* START *

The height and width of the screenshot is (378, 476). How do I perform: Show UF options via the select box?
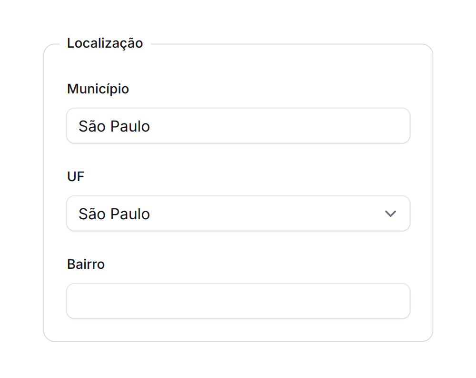coord(238,214)
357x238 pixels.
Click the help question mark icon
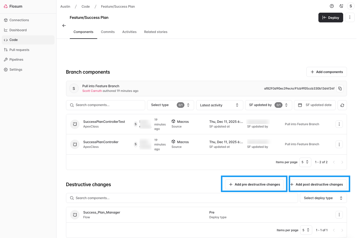pos(332,6)
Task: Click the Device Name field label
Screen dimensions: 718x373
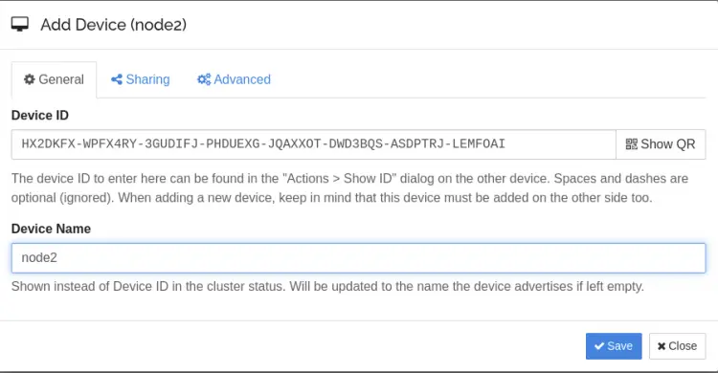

* END *

List every line of the records that contains the word "Click", matching case exactly.

Click the help question mark icon
Task: Click the Device Name field label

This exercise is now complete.